以下に、ハクビシンの鳴き声対策として効果的な方法を詳しく説明します。
一時的な対策方法
短期的な対策として、まず試せるのは物理的に音を遮断する方法です。具体的には、耳栓をする、窓を閉めて外部の音を遮断する対策です。二重窓や防音シートを使用すれば、さらに効果を高めることができます。ただし、この方法は夏場など暑い季節には室内の温度管理に注意が必要です。
これらの方法は、ハクビシンの問題が一時的なものである場合や、より根本的な対策を講じるまでの間の応急処置として有効です。しかし、ハクビシンが継続的に生息している場合は、退治方法を検討する必要があります。
退治・対策方法
ハクビシンの問題を根本的に解決するためには、2度と来たくないような環境に整えたり、物理的に侵入できないようにしたりなど、有効な対策を取る必要があります。
超音波装置の設置
ハクビシンの嫌がる高周波音を発生させる装置を設置します。この装置は人間には聞こえない音を出し、ハクビシンを遠ざける効果があります。

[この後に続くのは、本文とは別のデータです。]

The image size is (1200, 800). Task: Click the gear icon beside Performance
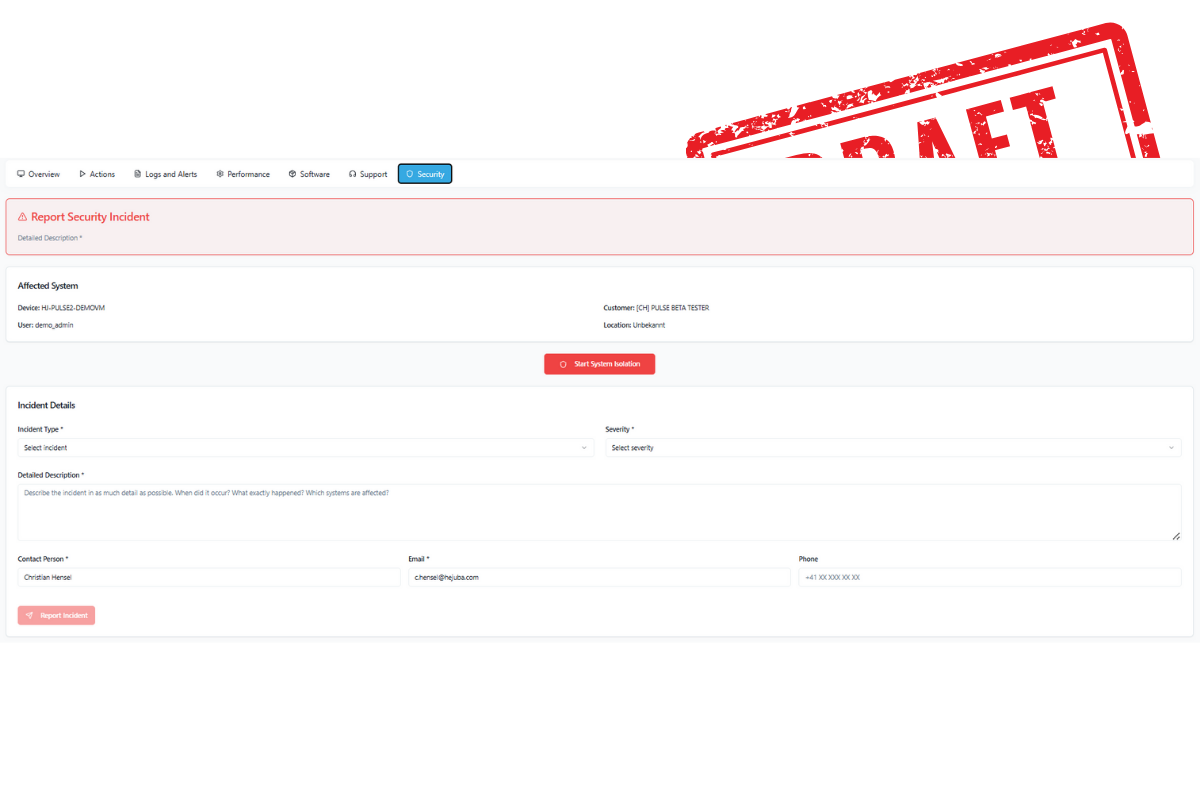tap(220, 174)

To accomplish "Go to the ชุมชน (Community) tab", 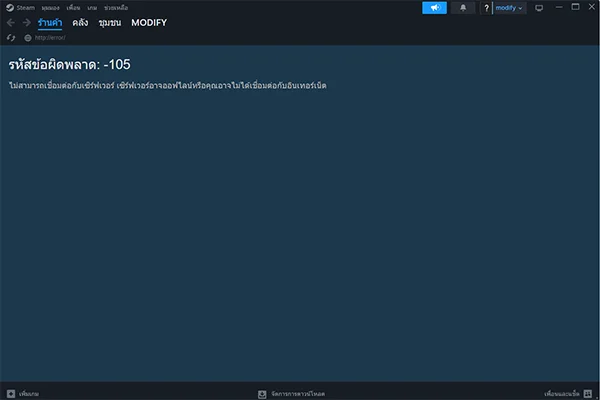I will pyautogui.click(x=110, y=22).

ただし、効果には個体差があり、すべてのハクビシンに効果があるわけではありません。さらにはペットにも影響を与える可能性もあります。
光による威嚇
ハクビシンは明るい場所を避ける傾向があるため、センサーライトを設置することが効果的です。人や動物が近づくと自動的に点灯するタイプのライトを、ハクビシンの侵入経路となりそうな場所に設置します。
この方法は、電気代がかかる点に注意が必要です。
忌避剤の使用
ハクビシンの嫌がる匂いのする忌避剤を使用する方法もあります。市販の忌避剤のほか、唐辛子やにんにく、アンモニアなどの家庭にあるもので代用も可能です。ただし、忌避剤は定期的な再塗布が必要で、さらに雨で流されやすいという欠点があります。
また、強い匂いのものは人間にとっても不快に感じる可能性があるので、使用場所には注意が必要です。
侵入経路の封鎖
家の周りの穴や隙間を塞ぎ、ハクビシンが侵入できないようにします。屋根や壁、基礎部分など、小さな穴や隙間も見逃せません。ただし、ハクビシンが中にいる状態でやっては本末転倒なので、必ず中にいないことを確認してから封鎖する必要があります。
注意点と法的制限
ハクビシンは鳥獣保護管理法で保護されているため、無断で捕獲や駆除をすることはできません。対策を行う際は、自治体への申請が必要です。
また、強力な忌避剤や過度に強い超音波を使用することで、ハクビシンだけでなく他の野生動物や生態系にも悪影響を与える可能性があります。
もし自分で対処するのが難しいと感じた場合や、法律面での不安がある場合は、専門家や行政機関に相談することをおすすめします。